Work instruction: When you reach the line that contains "Select the highlighted JUN month label" below, transcribe it and each line after it word for word to the end of the records, omitting pictures.

*** Extracted data ***

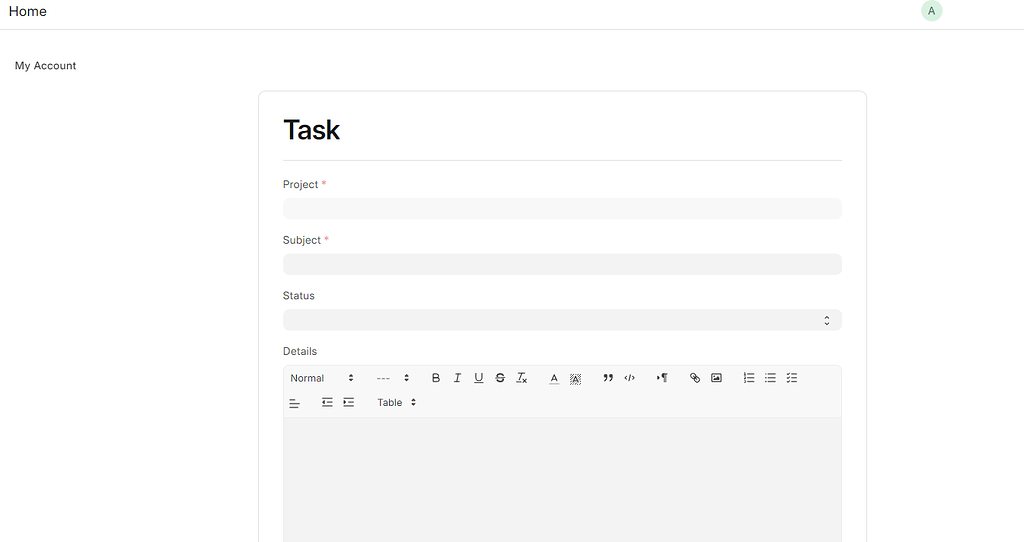Image resolution: width=1024 pixels, height=542 pixels.
Task: Insert a blockquote in Details
Action: click(x=608, y=378)
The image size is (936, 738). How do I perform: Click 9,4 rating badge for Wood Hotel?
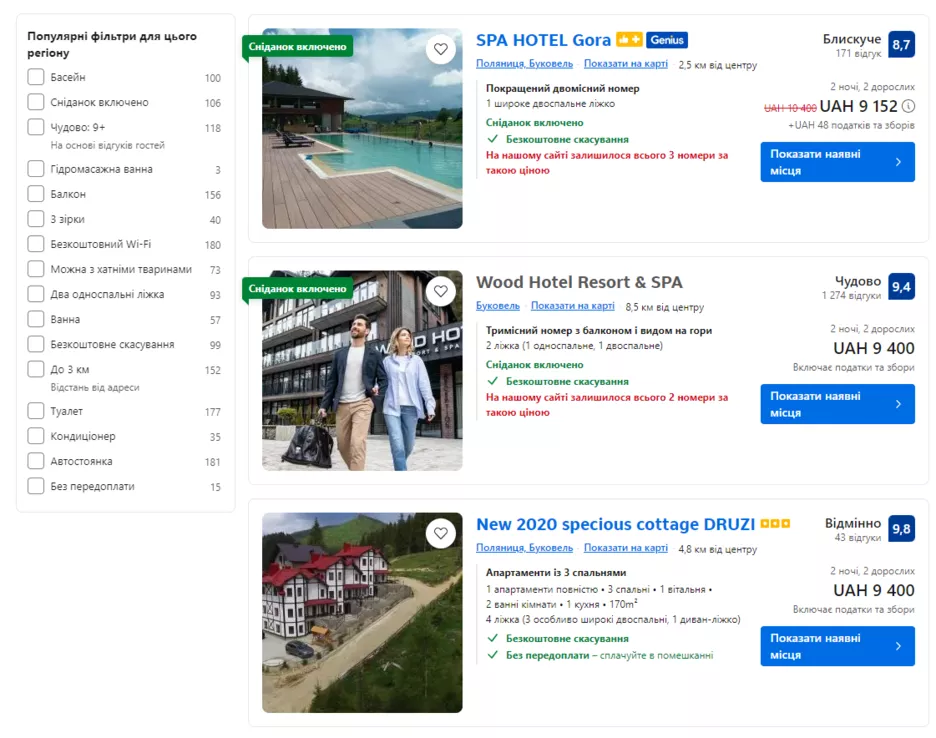click(x=901, y=287)
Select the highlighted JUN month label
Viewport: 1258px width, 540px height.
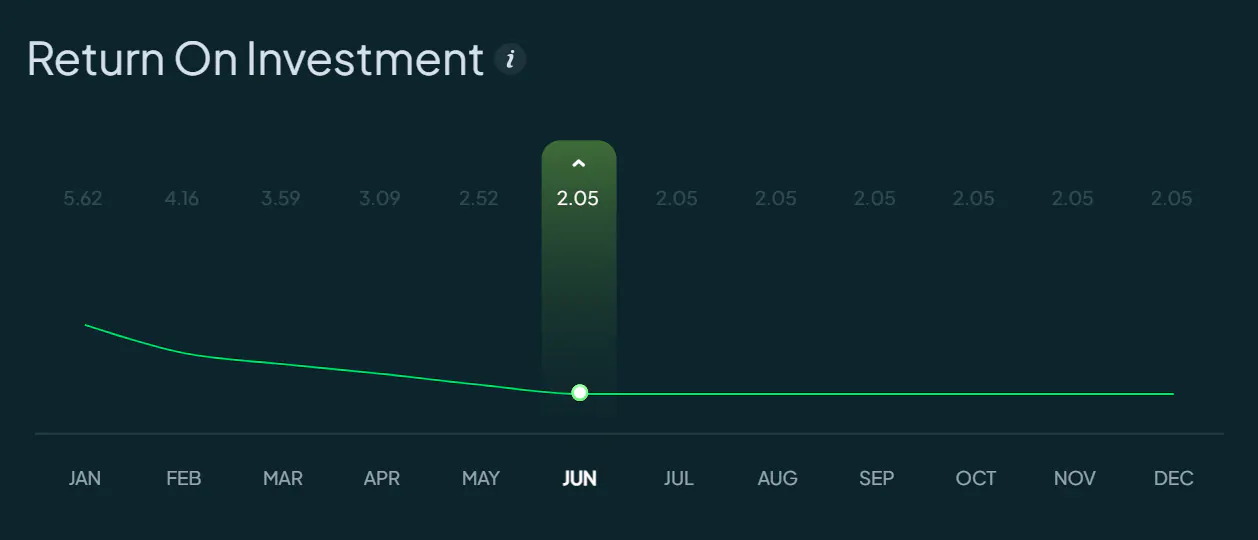[x=580, y=478]
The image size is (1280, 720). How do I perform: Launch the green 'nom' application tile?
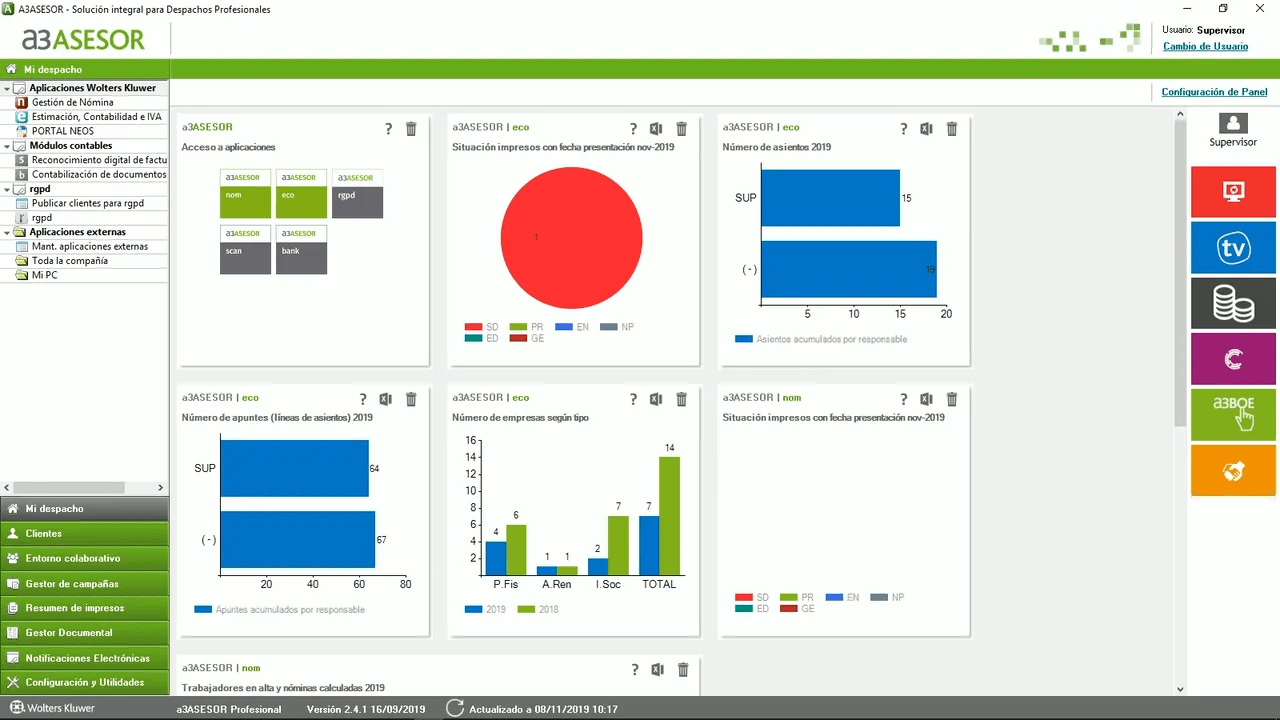tap(245, 194)
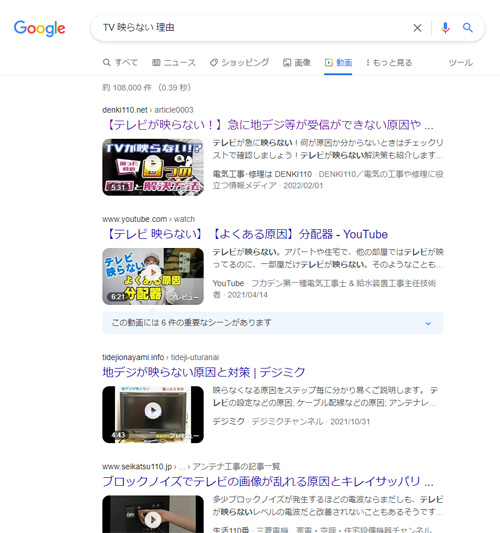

*** End of Extracted data ***

Written answer:
Select the highlighted JUN month label
Viewport: 1258px width, 540px height.
[x=580, y=478]
The image size is (1280, 720). How do I perform: Launch the green 'nom' application tile?
tap(245, 194)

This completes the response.